> _What to work on_
1 - In the text on machine identities, what share of surveyed CISOs said they could confidently enumerate fewer than half of the machine identities in their environments?
2 - Proceed with the text on machine identities, writing on from its last sentence.

> _Text section_
A new report from the Cloud Security Alliance’s Non-Human Identity working group pegs the median enterprise ratio of machine identities to human users at 45 to 1 — up from 17:1 in the group’s 2023 baseline. The explosion tracks the combined rise of microservice architectures, serverless CI/CD, third-party SaaS automation, and — more recently — LLM agents (see our separate coverage on agent identity).

The inventory problem

Of 420 CISOs surveyed, 53% said they could enumerate fewer than half of the machine identities in their environments with confidence. The long tail — expired certificates, orphaned service principals, embedded API keys in legacy deployments — is statistically where incidents actually originate. The DBIR’s 2026 cohort found that 31% of identity- related breaches traced to a non-human credential that no human on the current team could identify as theirs.

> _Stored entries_

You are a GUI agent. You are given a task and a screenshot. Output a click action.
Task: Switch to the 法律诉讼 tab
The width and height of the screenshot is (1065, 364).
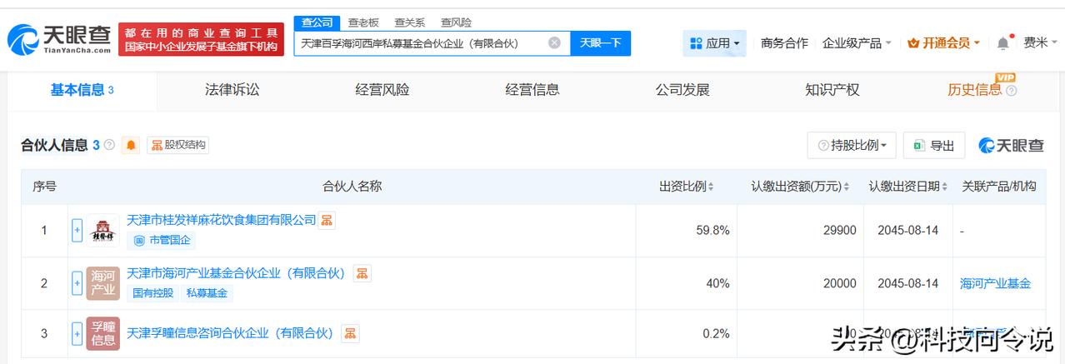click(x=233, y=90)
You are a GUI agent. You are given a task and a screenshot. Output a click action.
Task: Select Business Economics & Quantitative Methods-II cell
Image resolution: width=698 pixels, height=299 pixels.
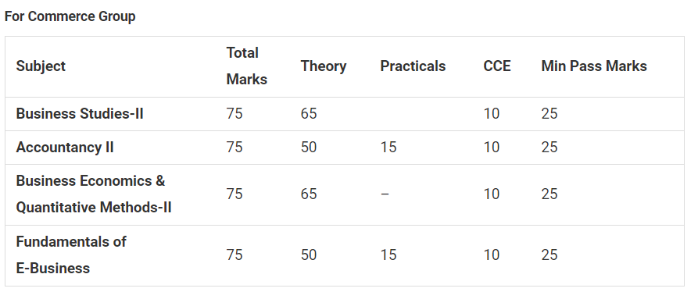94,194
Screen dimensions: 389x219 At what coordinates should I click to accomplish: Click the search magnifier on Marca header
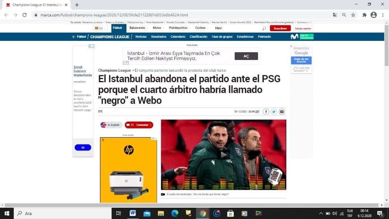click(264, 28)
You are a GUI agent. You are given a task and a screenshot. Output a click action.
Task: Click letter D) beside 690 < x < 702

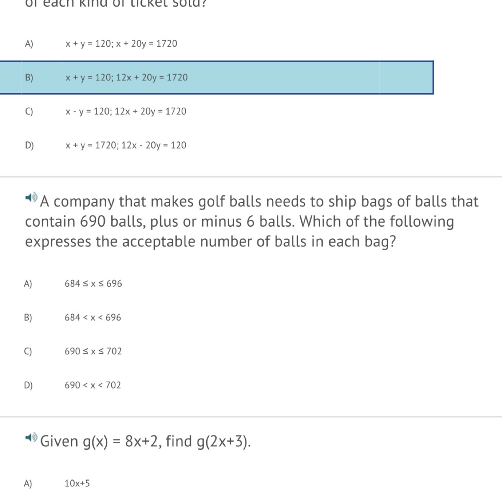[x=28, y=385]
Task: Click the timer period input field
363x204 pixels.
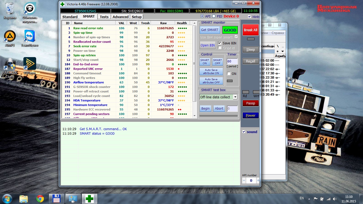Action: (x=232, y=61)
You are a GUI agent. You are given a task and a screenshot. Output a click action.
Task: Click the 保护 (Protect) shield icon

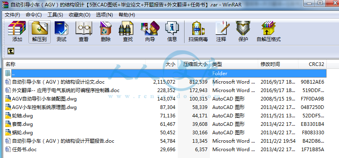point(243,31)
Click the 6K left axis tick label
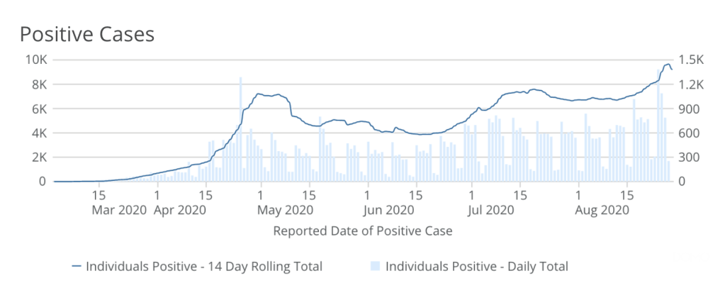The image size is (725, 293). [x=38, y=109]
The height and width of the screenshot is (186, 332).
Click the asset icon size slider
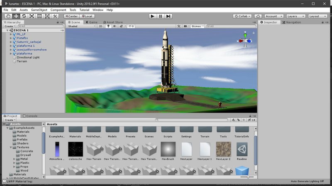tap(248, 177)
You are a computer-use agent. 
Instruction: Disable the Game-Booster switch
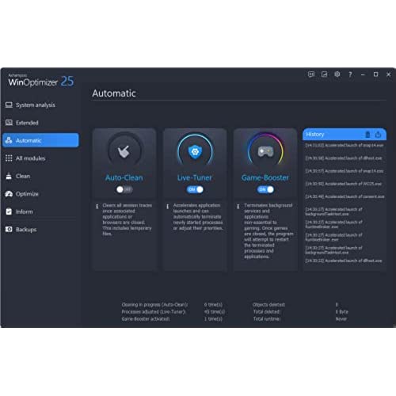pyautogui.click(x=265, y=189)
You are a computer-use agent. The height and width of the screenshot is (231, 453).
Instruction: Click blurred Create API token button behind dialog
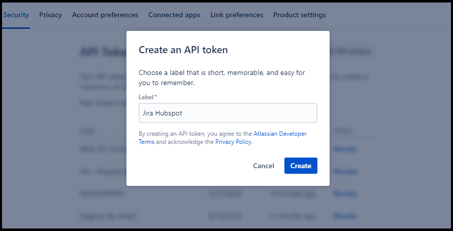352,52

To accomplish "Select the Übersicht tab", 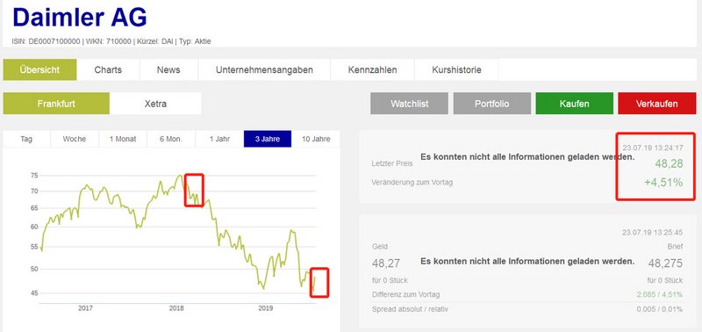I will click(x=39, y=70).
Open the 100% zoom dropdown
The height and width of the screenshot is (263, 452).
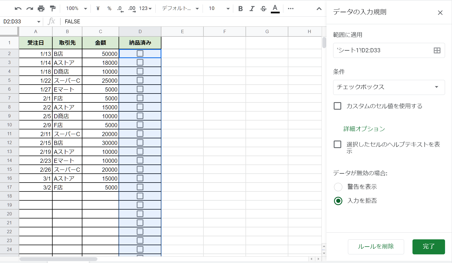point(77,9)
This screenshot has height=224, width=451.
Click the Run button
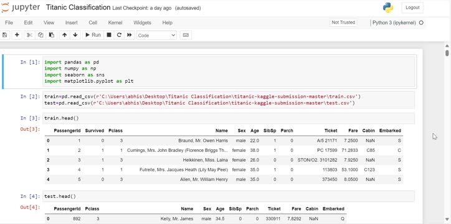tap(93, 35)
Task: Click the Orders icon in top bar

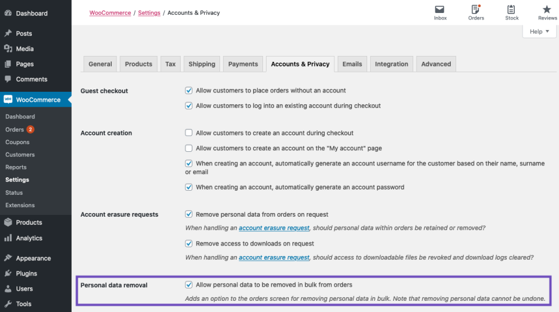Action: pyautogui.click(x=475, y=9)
--
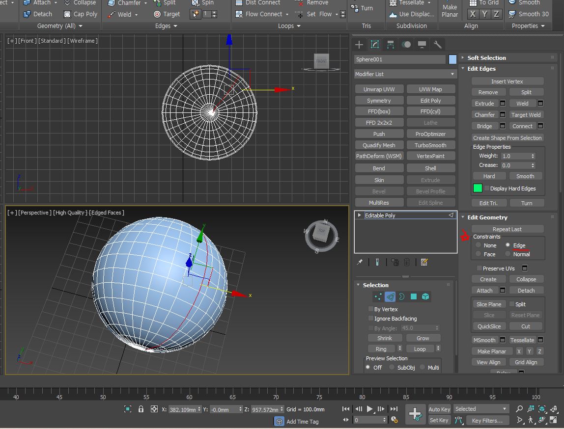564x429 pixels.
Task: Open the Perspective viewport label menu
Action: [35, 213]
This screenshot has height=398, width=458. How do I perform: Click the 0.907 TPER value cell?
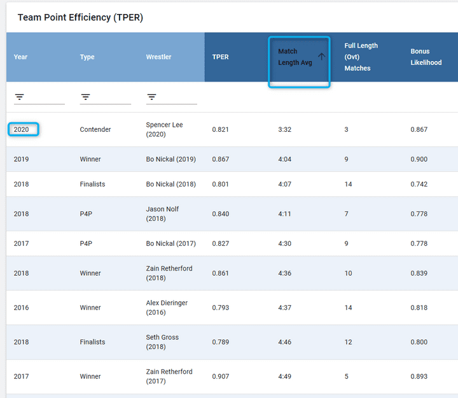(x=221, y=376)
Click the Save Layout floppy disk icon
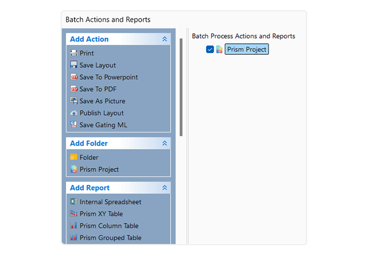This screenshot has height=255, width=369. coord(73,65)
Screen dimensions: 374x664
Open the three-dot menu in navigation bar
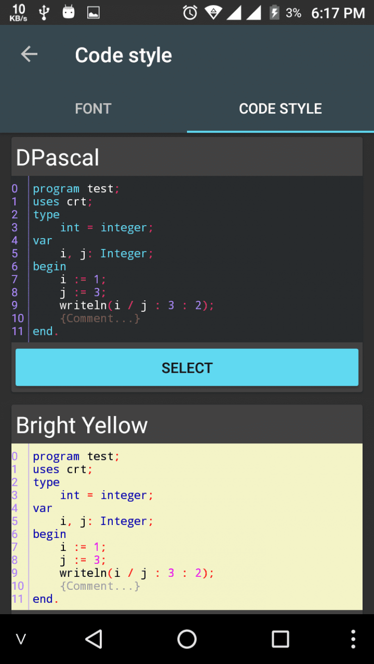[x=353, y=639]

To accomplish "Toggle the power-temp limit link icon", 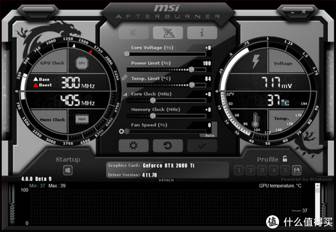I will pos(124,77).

> _Answers provided_
1 - 53% of the 420 CISOs surveyed.

2 -
Where the spend is going

Secrets management is shifting from a single-product category to a capability embedded in several adjacent platforms. CIEM vendors (Ermetic, Wiz, Sonrai) are adding machine-identity discovery; PAM vendors (CyberArk, Delinea) are pushing the other direction into workload identity; and a cluster of NHI-first startups (Astrix, Oasis, Clutch) are competing on the inventory and rotation layer.

Practical first steps

CISA’s 2025 joint advisory on machine-identity hygiene remains the clearest checklist we can recommend: discover, classify, rotate short-lived, kill long-lived, and build an attribution chain back to a human owner. The work is tedious. The blast-radius of not doing it is every post-mortem we have read in the last twelve months.